A Hilbert curve of order n traces a single path over a square of side 2^n units, as you can see in the images from MathWorld above (with curves of order 2 through 6).
If you pick a point p from within the square covered by a curve, and trace out the curve until you reach that point, the number of intermediate points that you passed through along your way to p is called the Hilbert distance. The notion of distance along a space-filling curve is useful for a few reasons.
A Hilbert curve of order n traces a single path over a square of side 2^n units, as you can see in the images from MathWorld above (with curves of order 2 through 6).
If you pick a point p from within the square covered by a curve, and trace out the curve until you reach that point, the number of intermediate points that you passed through along your way to p is called the Hilbert distance. The notion of distance along a space-filling curve is useful for a few reasons.

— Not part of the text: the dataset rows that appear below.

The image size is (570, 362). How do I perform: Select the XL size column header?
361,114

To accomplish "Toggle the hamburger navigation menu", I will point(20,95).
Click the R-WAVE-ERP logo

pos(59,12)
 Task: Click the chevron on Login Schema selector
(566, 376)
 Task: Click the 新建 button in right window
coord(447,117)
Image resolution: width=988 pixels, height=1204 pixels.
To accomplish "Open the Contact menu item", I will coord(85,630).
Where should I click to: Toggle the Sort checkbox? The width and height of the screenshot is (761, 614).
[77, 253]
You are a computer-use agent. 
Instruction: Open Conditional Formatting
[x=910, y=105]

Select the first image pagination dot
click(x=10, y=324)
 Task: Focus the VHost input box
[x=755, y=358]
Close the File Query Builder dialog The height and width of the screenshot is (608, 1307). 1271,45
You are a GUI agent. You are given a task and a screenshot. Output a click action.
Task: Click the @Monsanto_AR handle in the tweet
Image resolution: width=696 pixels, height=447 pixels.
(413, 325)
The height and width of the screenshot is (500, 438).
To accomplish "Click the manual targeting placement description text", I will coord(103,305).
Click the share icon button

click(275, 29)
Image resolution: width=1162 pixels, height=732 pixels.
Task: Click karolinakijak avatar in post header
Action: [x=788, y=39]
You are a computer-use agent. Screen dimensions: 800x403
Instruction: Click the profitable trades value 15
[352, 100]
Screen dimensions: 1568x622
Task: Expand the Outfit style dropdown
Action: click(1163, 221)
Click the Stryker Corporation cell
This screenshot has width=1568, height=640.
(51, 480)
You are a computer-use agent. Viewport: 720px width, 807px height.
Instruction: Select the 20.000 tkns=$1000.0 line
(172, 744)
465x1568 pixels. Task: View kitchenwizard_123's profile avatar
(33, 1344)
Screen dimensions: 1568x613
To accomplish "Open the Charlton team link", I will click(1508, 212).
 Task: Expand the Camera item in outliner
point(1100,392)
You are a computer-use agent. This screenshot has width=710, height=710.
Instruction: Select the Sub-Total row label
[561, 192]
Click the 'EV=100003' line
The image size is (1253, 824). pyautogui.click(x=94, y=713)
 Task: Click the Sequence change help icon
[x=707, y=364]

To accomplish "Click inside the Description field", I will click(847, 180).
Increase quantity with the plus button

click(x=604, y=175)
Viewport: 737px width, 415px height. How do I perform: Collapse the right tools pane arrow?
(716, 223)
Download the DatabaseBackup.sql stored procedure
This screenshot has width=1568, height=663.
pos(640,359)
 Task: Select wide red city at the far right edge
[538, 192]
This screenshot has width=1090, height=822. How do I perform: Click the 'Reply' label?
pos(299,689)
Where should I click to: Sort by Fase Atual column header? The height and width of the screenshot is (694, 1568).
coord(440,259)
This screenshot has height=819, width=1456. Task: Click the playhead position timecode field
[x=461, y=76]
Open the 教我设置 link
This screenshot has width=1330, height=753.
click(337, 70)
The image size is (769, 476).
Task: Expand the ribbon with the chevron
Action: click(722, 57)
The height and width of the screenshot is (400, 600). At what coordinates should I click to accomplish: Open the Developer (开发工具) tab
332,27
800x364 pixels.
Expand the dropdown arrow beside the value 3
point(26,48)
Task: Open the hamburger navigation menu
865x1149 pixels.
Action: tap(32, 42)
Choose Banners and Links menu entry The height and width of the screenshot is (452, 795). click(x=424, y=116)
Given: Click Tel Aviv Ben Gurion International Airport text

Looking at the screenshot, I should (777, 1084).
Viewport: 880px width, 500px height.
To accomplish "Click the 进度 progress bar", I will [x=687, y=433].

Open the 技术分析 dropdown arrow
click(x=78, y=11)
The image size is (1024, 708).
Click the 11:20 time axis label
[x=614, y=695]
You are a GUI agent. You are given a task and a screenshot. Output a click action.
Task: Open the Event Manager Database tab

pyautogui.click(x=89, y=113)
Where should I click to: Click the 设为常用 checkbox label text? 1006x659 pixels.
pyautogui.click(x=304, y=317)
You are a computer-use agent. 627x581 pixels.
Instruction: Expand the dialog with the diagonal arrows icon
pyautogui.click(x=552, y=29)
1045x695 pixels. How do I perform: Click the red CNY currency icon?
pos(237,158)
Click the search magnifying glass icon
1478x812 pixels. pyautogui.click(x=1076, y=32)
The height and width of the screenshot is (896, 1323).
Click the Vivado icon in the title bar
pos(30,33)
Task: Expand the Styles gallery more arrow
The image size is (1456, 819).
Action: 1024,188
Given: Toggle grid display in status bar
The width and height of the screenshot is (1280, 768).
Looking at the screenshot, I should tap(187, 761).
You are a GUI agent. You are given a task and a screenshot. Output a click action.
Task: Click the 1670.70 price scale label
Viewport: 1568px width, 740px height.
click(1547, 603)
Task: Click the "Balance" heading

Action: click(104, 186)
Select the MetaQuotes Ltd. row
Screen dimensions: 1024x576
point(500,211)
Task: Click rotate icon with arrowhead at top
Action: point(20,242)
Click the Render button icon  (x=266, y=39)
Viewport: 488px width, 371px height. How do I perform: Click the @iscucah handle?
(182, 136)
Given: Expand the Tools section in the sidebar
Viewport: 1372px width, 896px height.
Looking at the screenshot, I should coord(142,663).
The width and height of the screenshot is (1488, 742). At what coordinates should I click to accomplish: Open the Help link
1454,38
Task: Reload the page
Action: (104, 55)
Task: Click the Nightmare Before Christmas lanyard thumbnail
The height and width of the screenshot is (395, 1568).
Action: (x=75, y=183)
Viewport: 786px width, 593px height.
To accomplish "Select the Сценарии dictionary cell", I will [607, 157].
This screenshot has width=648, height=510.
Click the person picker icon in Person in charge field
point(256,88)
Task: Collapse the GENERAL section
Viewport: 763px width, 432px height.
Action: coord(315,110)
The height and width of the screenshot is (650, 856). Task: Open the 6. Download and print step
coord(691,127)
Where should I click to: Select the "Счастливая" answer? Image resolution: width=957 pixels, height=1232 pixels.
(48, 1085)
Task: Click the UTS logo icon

- You can use it as a hash from a 2D coordinate to an integer.
- Some curves preserve locality; for example, points that are nearby in 2D space are likely to have similar Hilbert distances.
- It’s an isomorphism: you can turn a distance back into a 2D coordinate, in some cases quite easily.
- Locality-preserving hashes can be useful for clustering nodes of an R-tree, which is the generalisation of a B-tree to spatial data.
import Data.Bits
hilbertDistance :: (Bits a, Ord a) => Int -> (a,a) -> a
hilbertDistance d (x,y)
| x < 0 || x >= 1 `shiftL` d = error “x bounds”
| y < 0 || y >= 1 `shiftL` d = error “y bounds”
| otherwise = dist (1 `shiftL` (d - 1)) (1 `shiftL` ((d - 1) * 2)) 0 x y
where dist 0 _ result _ _ = result
dist side area result x y =
case (compare x side, compare y side) of
(LT, LT) -> step result y x
(LT, _) -> step (result + area) x (y - side)
(_, LT) -> step (result + area * 3) (side - y - 1)
(side * 2 - x - 1)
(_, _) -> step (result + area * 2) (x - side) (y - side)
where step = dist (side `shiftR` 1) (area `shiftR` 2)
As you can see, each step requires a few comparisons, a few shifts, and a handful of arithmetic operations, so it’s fairly cheap, and the loop unrolls and constant-folds well.
There’s some controversy in the literature over whether a Hilbert curve gives better spatial locality than a Lebesgue (also known as a Z-order, or Morton) curve. It’s certainly the case that computing the Lebesgue distance is much cheaper than the Hilbert distance, as it’s possible to finagle an answer using a fixed, unconditional sequence of bit-twiddling operations to interleave the bits of the x coordinate with those of the y.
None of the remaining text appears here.